> Exercise brief: Repeat the rows word for word, starting at the row with "Megnézem >> (925, 628)" and going through the last row, with both ends included.

>>>>>

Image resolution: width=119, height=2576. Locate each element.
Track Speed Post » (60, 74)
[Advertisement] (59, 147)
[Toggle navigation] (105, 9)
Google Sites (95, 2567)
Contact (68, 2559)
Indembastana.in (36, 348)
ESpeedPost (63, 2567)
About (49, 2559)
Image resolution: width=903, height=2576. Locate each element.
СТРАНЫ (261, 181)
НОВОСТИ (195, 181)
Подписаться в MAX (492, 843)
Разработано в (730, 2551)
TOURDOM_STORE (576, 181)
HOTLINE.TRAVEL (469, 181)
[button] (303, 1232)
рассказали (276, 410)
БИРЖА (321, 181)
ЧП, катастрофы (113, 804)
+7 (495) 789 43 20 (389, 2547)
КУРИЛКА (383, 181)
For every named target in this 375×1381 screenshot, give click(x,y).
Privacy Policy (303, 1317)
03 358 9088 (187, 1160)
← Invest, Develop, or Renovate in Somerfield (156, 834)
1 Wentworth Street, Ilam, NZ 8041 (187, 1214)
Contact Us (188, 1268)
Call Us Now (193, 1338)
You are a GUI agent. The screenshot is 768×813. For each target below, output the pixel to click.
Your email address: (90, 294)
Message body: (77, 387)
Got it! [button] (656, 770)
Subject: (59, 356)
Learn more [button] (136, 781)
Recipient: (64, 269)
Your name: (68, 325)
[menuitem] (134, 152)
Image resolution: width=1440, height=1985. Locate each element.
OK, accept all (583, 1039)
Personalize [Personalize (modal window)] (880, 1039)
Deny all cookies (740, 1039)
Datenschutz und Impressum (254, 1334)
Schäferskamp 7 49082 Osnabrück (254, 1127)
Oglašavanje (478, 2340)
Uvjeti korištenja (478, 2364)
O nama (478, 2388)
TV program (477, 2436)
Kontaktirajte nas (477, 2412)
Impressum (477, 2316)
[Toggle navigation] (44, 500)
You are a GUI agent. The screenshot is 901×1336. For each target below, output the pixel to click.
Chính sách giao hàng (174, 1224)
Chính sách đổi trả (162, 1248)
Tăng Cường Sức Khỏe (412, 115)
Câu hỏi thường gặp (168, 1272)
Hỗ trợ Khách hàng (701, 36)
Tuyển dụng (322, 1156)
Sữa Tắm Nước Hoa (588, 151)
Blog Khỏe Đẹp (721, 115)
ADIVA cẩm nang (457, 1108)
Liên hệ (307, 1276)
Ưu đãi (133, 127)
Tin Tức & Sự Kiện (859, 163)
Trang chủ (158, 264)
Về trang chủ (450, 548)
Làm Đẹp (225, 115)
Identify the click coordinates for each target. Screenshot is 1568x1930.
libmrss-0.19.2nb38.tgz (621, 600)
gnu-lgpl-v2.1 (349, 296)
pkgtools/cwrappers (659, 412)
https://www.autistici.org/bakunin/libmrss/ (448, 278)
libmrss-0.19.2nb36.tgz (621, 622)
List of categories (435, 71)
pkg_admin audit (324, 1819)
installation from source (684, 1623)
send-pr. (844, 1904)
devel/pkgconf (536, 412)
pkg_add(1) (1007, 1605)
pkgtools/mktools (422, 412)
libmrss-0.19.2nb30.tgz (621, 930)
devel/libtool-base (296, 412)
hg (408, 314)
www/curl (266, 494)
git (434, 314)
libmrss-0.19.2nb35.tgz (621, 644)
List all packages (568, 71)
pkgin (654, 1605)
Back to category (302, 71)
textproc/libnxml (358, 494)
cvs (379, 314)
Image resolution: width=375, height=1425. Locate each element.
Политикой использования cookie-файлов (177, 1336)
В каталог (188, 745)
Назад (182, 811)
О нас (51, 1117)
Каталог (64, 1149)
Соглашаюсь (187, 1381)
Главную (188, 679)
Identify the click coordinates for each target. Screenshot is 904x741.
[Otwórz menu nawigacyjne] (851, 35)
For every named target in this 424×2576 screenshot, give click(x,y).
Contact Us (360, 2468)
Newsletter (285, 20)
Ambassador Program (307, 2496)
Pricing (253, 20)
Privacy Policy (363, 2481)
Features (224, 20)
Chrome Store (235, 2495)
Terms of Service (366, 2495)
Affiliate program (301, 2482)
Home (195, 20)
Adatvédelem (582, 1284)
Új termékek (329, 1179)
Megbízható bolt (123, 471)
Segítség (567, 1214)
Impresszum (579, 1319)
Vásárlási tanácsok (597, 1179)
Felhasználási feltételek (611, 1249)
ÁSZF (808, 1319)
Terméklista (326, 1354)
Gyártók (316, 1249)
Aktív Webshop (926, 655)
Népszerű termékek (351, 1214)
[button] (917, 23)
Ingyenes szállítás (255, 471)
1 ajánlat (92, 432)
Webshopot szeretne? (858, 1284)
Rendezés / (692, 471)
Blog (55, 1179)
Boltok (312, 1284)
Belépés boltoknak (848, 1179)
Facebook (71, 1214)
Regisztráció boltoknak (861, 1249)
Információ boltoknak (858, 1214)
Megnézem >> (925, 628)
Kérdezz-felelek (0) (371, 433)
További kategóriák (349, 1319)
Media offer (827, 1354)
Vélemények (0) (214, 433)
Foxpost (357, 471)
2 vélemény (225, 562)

<<<<<

> Final result:
Megnézem >> (925, 628)
Kérdezz-felelek (0) (371, 433)
További kategóriák (349, 1319)
Media offer (827, 1354)
Vélemények (0) (214, 433)
Foxpost (357, 471)
2 vélemény (225, 562)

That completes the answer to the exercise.